Physicians May Be Responsible for Injuries to Future, Unconceived Children
In a recent opinion, the Pennsylvania Superior Court held that physicians may be responsible for injuries to future children who were not even conceived at the time of the alleged negligence. The imposition of a duty of care to future, unborn children is an unprecedented extension of physician liability in the Commonwealth.
The case before the Superior Court was Matharu v. Muir and involved a patient who became pregnant in 1997 and was found to have Rh-negative blood while her husband was found to have Rh-positive blood. This incompatibility of blood types can complicate future pregnancies because the mother may develop antibodies against the Rh factor, treat the subsequent fetus as an intruder, and result in miscarriage. To prevent the development of the antibodies, the mother is given an injection of Rh immunoblogulin – RhoGAM – at 28 weeks gestation and within 72 hours after birth if the baby is determined to be Rh-positive. The plaintiff was given the RhoGAM in connection with her 1997 pregnancy.
The plaintiff later became pregnant again in 1998, was again found to be Rh-negative, but was not given RhoGAM by her obstetricians at either 28 weeks or 72 hours after delivery of the viable infant. The physicians are documented to have discussed the ramifications of the potential Rh sensitization, including the effects on future unborn fetuses.
Nonetheless, the plaintiff again became pregnant in 2005 and carried the fetus without complication until 26 weeks. At that point fetal blood work demonstrated anemia and the plaintiff underwent an intraperitoneal transfusion. During the procedure, the fetal heart rate became non-reassuring and an emergent C-section was performed. The child died two days later.
The plaintiff then sued the physicians who, in 1998, failed to administer RhoGAM and alleged that they caused the death of the child in 2005.
Generally, physicians do not owe a duty of care to, and therefore cannot be sued by, third-parties who are not their patients. Until this case, the only recognized exception was in cases involving communicable diseases, where a third-party who contracts a disease as a result of a physician’s negligence could sue the physician.
In Matharu, however, the Superior Court significantly broadened this previously narrow exception. The Court held that the physicians could be held liable for injuries to future children who were neither their patients nor even conceived at the time they provided care to their patients. The Court phrased it in part as follows:
[W]e are asked…to impose a duty upon Defendants to a readily foreseeable, third-party beneficiary of the physician-patient relationship.

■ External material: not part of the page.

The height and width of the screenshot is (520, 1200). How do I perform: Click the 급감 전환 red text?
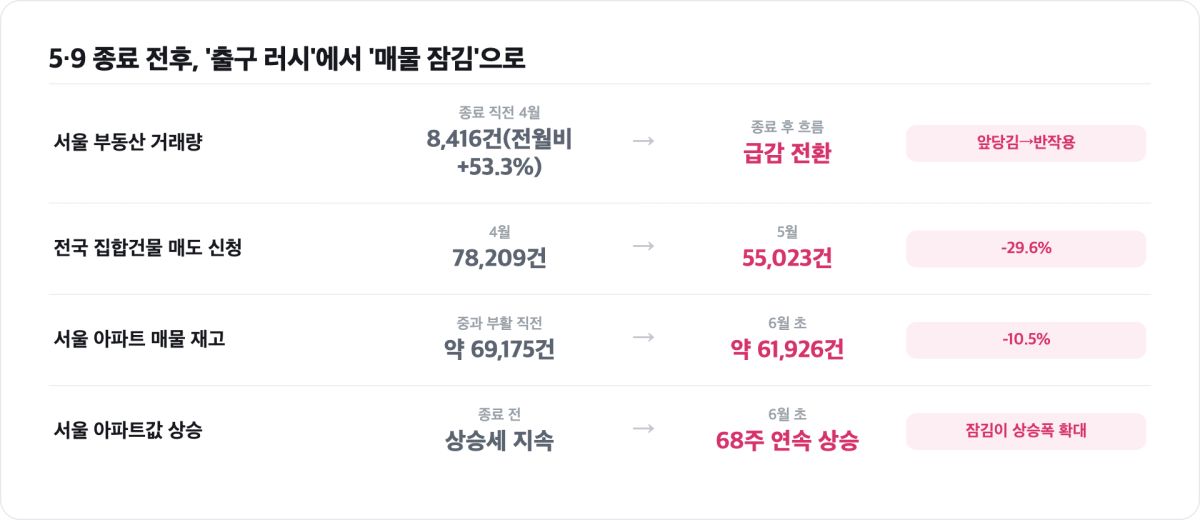pyautogui.click(x=787, y=154)
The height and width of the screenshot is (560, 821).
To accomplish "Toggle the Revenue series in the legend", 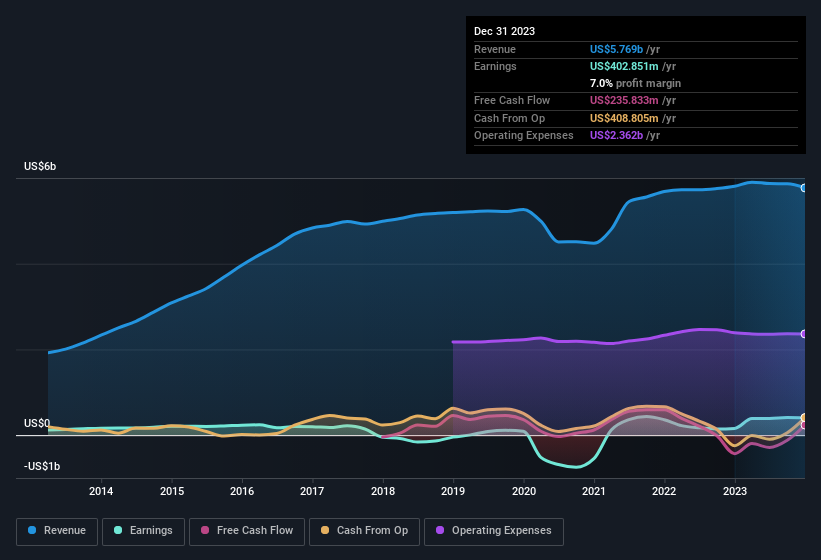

The Court noted that the physicians knew that administering RhoGAM to the plaintiff could prevent her future, unborn children. It then rationalized its imposition of liability upon the physicians as follows:
[The] Child was in a class of persons whose health / life was likely to be threatened by Defendants’ failure to administer RhoGAM to Mother in 1998. Further, it was reasonably foreseeable that Defendants’ failure to administer RhoGAM to Mother in 1998 could injure her future unborn children. Finally, the purpose for administering RhoGAM is to protect the future unborn children of Mother and Father.
The Court also addressed the statute of limitations and held that the plaintiff’s claim was not time-barred. Ordinarily, negligence claims are subject to a two year statute of limitations, meaning the lawsuit must be filed within two years of the negligent act.
Here, however, the Court held that the plaintiff’s claim did not exist until the child passed away, regardless of when the negligent conduct occurred. The Court noted as follows with regard to its holding
[W]e recognize that the consequences of imposing a duty upon physicians under these circumstances could subject physicians to liability [for] years and possibly even decades.
The extension of responsibility imposed by this case is remarkable, both because it extends potential responsibility to non-patients including children who are not even conceived at the time of care and because it extends potential liability far into the future even after termination of the physician-patient relationship. It is unclear whether the defendants will seek a further appeal to the Pennsylvania Supreme Court but this is certainly a case that will generate much discussion and litigation in the future.